• **Required action 1**:
In the text on Deep Video Discovery, into clips of what length does the system divide long videos when building its database?
• **Required action 2**:
Translate this sentence from the text on Deep Video Discovery into French: "The agent retrieves needed information and uses it to answer complex questions about the video."
• **Required action 3**:
Reproduce word for word everything in the text on Deep Video Discovery from "Extracting useful information" down to "or unhelpful answers.".

══ Text for analysis ══

Extracting useful information from long videos, whether meeting recordings, experimental data, or lecture content, requires painstaking manual review. AI tools offer some help: language-vision models can summarize short clips or answer questions when videos are divided into clear scenes or chapters. But for hours‑long recordings packed with information and lacking obvious structure, current models are limited. They process videos slowly, are unable to connect information across long stretches of content, and often provide limited or unhelpful answers.
To address these limitations, researchers at Microsoft Research Asia developed Deep Video Discovery (DVD), an agentic AI framework for long-video analysis. DVD divides long videos into shorter clips for individual analysis, then uses LLM-based reasoning to plan next steps and select appropriate tools. The agent retrieves needed information and uses it to answer complex questions about the video.
How DVD works
DVD operates through a simple cycle: observe the video content, analyze what it means, and choose the next action. Current video-analysis systems follow rigid, predesigned steps that have difficulty adapting to different tasks. In contrast, DVD adjusts its approach based on information it has gathered so far. To support this flexibility, the system operates in two stages:
Stage 1: Building a searchable video database
The system converts long videos into a structured database, dividing them into five-second clips and extracting information at three levels:
- Global: Provides a topic-level summary of the video.

═══
══ Data section ══

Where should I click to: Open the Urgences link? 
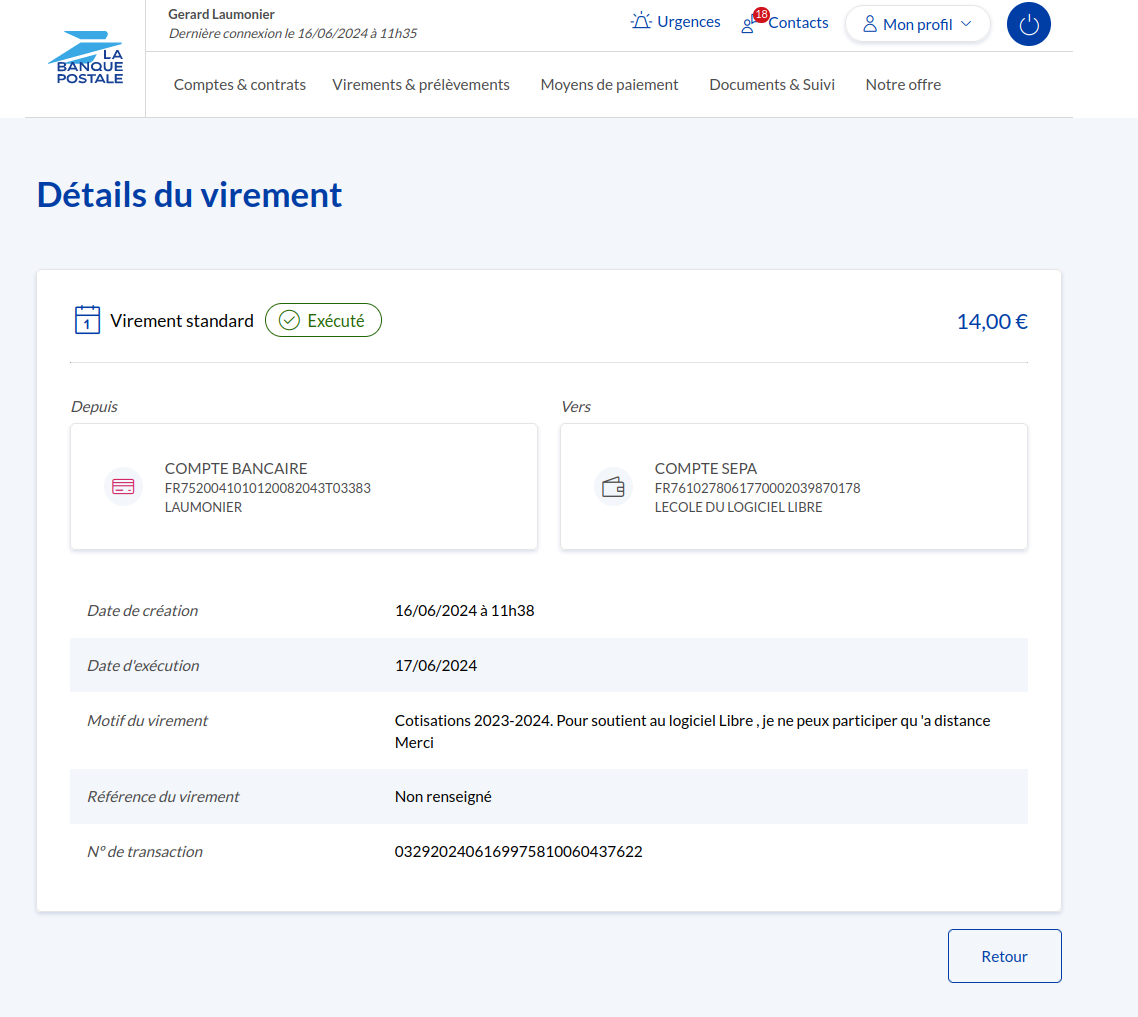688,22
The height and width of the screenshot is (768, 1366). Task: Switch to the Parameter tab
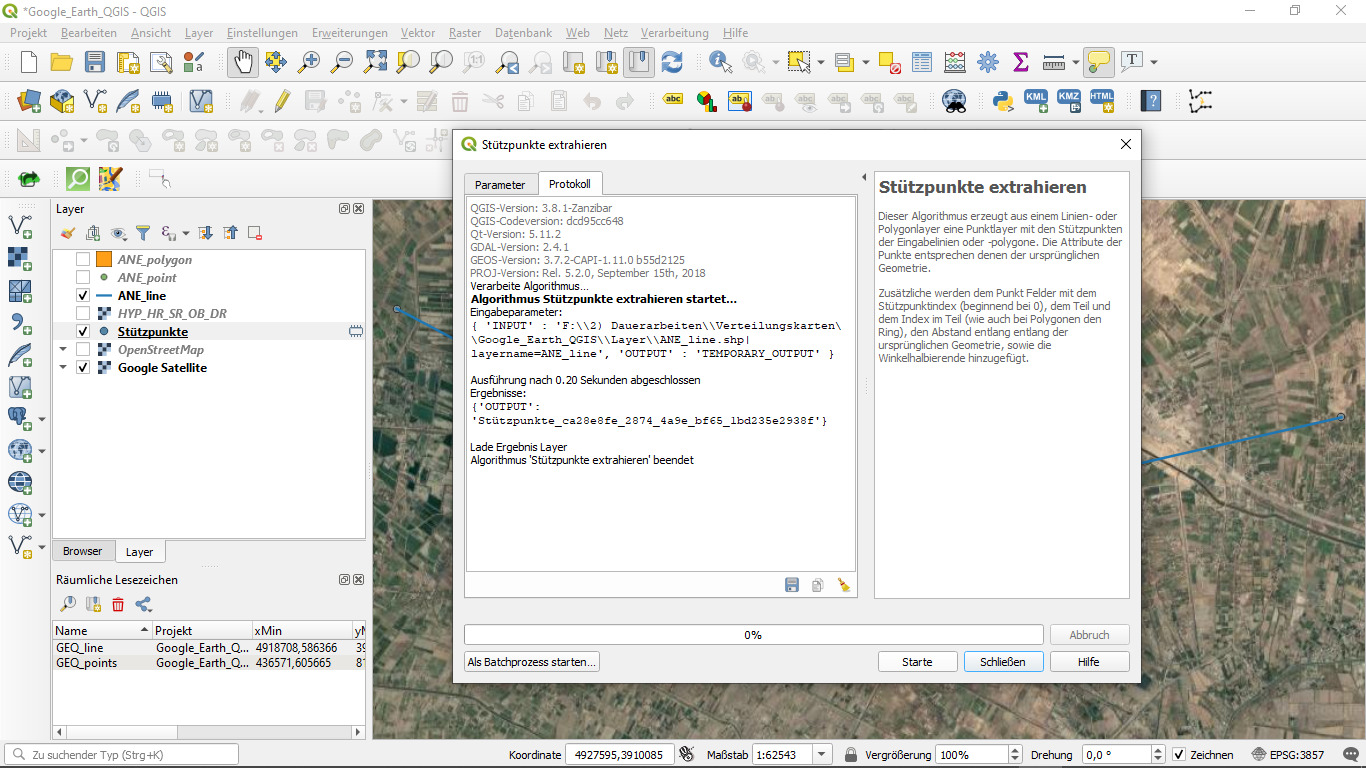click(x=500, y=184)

═══
══ Data section ══

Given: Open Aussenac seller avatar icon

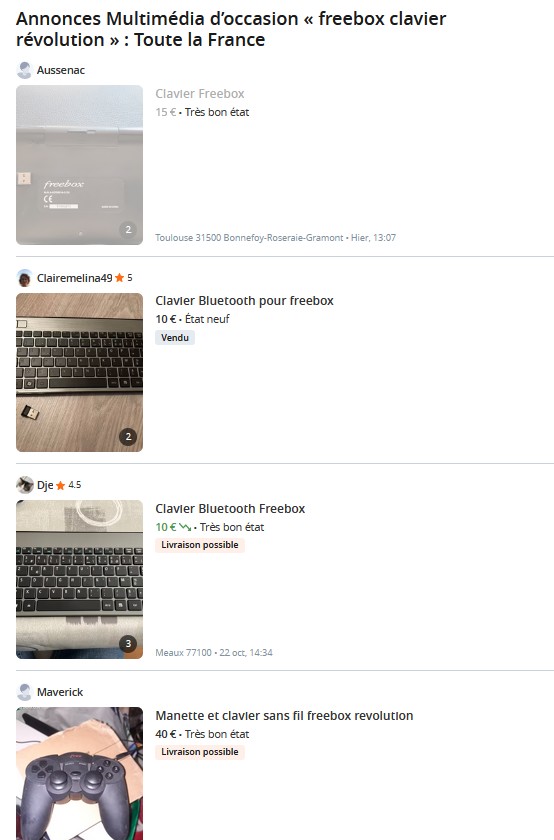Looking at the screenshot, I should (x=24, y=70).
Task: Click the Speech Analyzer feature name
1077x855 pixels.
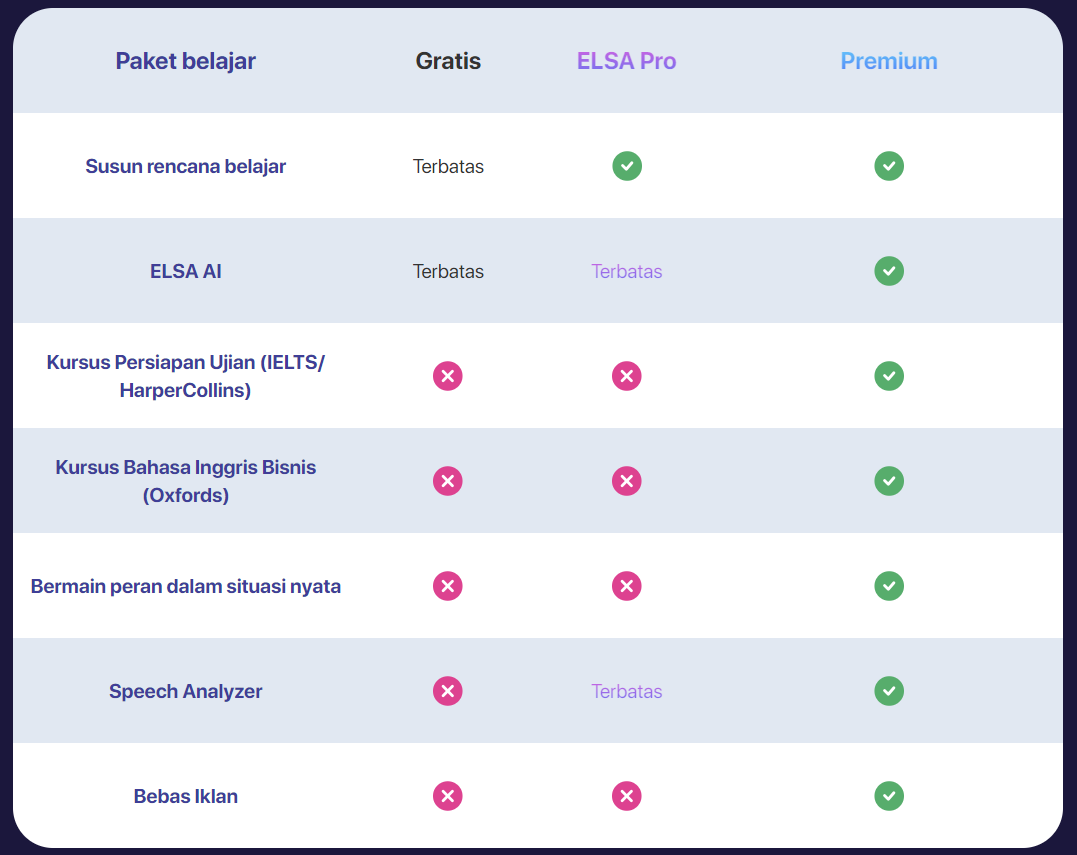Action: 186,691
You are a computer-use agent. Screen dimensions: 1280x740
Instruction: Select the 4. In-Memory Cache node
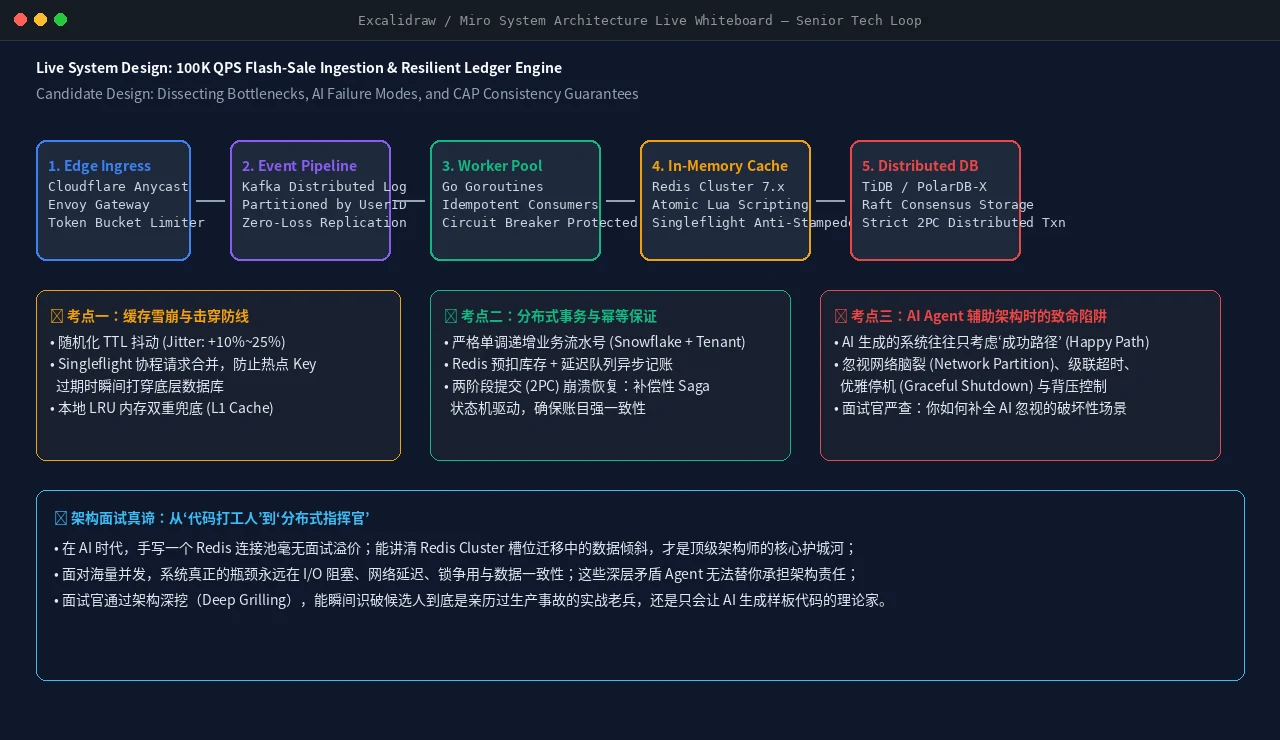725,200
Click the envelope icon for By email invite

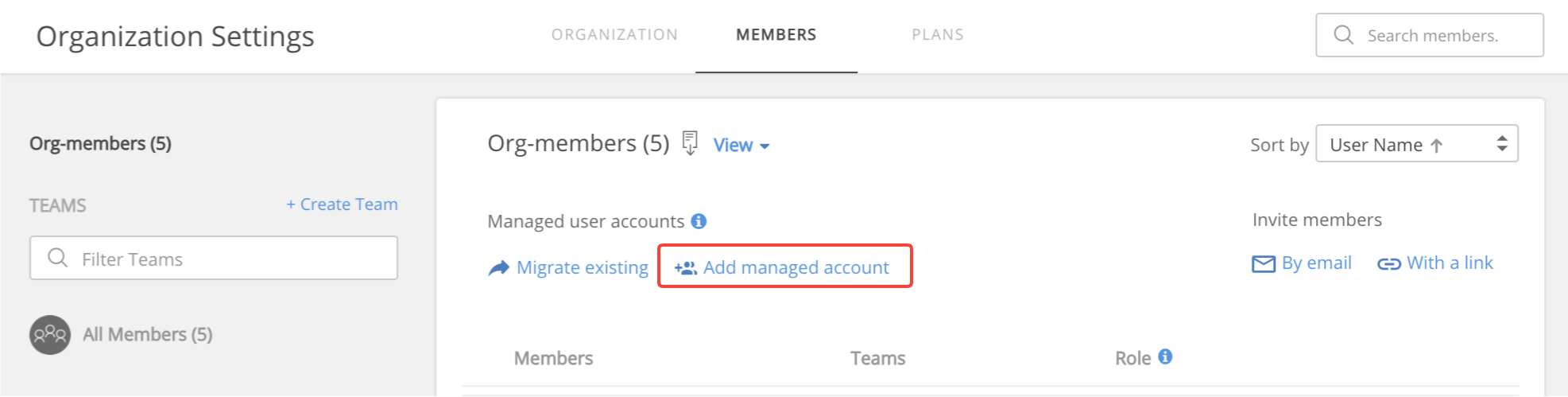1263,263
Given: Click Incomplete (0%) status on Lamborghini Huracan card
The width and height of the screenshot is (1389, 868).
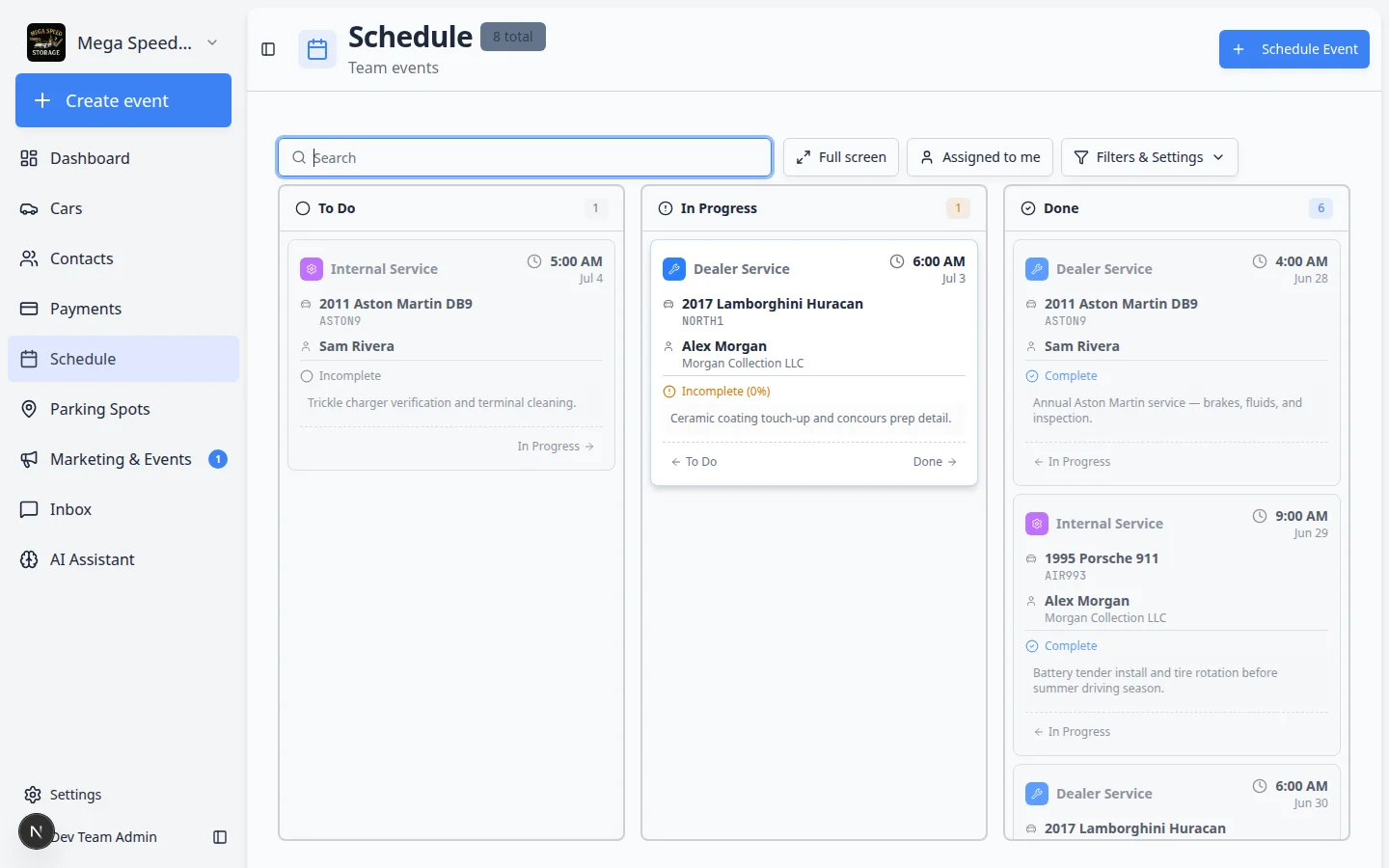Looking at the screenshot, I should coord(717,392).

═══
══ Data section ══

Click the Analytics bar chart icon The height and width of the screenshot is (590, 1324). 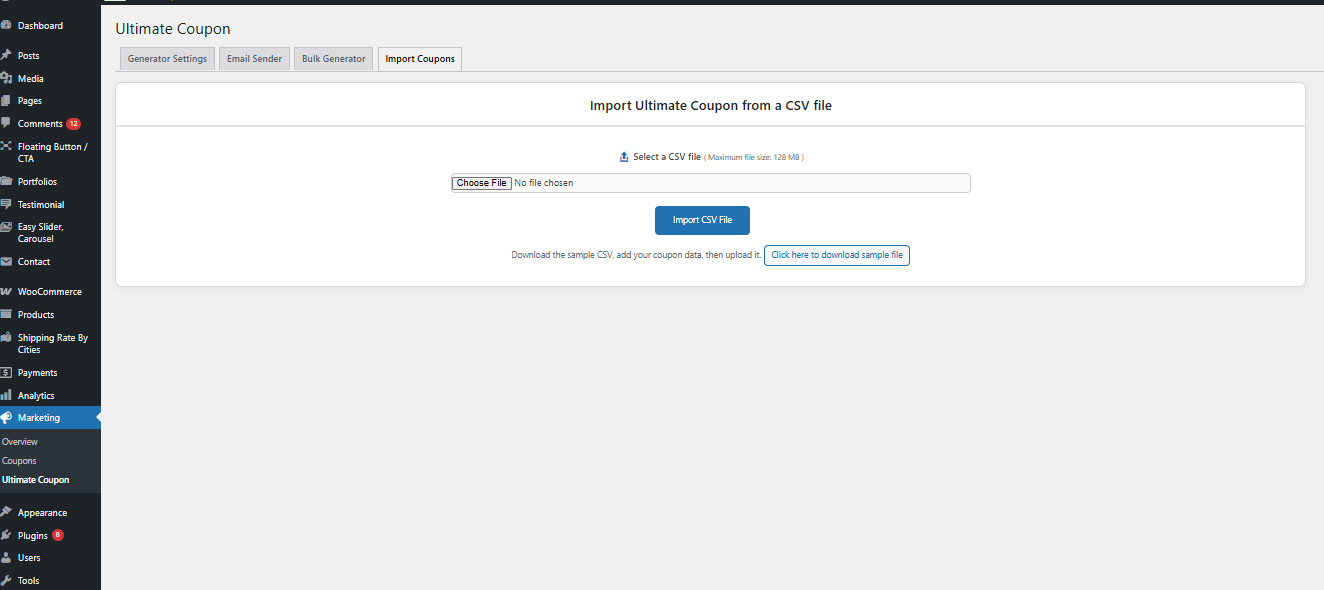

═══

• **Exercise answer 1**:
Five-second clips.

• **Exercise answer 2**:
L'agent récupère les informations nécessaires et les utilise pour répondre à des questions complexes sur la vidéo.

• **Exercise answer 3**:
Extracting useful information from long videos, whether meeting recordings, experimental data, or lecture content, requires painstaking manual review. AI tools offer some help: language-vision models can summarize short clips or answer questions when videos are divided into clear scenes or chapters. But for hours‑long recordings packed with information and lacking obvious structure, current models are limited. They process videos slowly, are unable to connect information across long stretches of content, and often provide limited or unhelpful answers.